1) Provide a url to a web page of your choosing.

url

After clicking around a while, you learn how to navigate. That is, you learn how to get to the next page you want. By contrast, getting to the next page of a book or stapled report is a lot easier, more intuitive, and more practiced. They're all the same: next page. But on a web, there usually is no next page. There's a choice of next pages. On the page you have chosen:

What replaces the staple? Not: how do you get from one page to the next. That's easy. You click. What I mean here is the navigation system: How do you know how to get from one page to the next?

What replaces page numbers? Is there any guidance on a preferred order of reading?


 

2) Go to Web Developers Virtual Library.
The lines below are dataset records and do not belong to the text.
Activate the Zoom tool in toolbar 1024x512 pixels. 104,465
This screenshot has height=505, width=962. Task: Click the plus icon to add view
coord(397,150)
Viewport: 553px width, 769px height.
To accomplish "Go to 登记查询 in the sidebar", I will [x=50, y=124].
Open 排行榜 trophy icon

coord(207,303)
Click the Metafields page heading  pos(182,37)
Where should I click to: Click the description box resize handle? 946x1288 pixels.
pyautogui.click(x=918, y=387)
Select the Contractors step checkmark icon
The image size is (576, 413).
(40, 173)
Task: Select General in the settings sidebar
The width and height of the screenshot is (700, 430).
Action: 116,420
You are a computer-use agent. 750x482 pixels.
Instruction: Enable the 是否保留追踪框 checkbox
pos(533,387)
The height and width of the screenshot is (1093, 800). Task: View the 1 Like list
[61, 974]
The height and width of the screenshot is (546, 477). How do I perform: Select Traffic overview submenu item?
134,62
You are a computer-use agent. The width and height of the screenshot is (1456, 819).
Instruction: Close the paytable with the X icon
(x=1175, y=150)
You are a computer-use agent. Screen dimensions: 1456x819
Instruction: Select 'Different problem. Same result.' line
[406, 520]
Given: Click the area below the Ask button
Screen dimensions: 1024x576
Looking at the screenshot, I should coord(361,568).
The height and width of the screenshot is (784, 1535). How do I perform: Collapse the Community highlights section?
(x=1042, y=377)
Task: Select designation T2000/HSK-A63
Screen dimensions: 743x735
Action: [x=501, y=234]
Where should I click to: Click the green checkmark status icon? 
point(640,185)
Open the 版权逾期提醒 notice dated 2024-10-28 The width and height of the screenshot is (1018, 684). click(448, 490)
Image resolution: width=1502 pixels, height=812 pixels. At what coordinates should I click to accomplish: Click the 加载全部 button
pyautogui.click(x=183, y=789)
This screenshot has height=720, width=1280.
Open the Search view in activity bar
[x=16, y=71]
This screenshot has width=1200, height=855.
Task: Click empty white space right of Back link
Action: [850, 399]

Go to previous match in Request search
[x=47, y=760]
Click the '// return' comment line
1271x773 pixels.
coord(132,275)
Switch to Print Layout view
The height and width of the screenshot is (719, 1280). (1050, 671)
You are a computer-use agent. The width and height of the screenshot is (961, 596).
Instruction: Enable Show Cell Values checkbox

It has a range of materials for everyone from beginners to webmasters. Keeping clicking on topics that interest you until you get to an article that teaches you something about designing webs or working with graphics. In the box below, provide the url of the article.

url

In the box below, provide a citation in this format:

author, title or article, online publication name, date

and then summarize the article in fifty words or fewer.


 

3) Go to the Electronic Frontier Foundation's site. In 25 words or fewer, what is their position on censorship on the Internet, especially the recent New Mexico law "banning the dissemination of material deemed 'harmful to minors' on the Internet"?

Extra credit: provide a URL where I'll find an opposing viewpoint articulated.

url

 

4) Let's say you are building a web for the general public in the broadest sense of the term. You decide to optimize your design to what will look best on the most common monitor size and resolution with the most common version of a browser. You are aiming for a worldwide audience. (note: Netscape and Microsoft have each have three popular browser versions available.) Go to Nua and Browser Watch for your answers and provide the urls.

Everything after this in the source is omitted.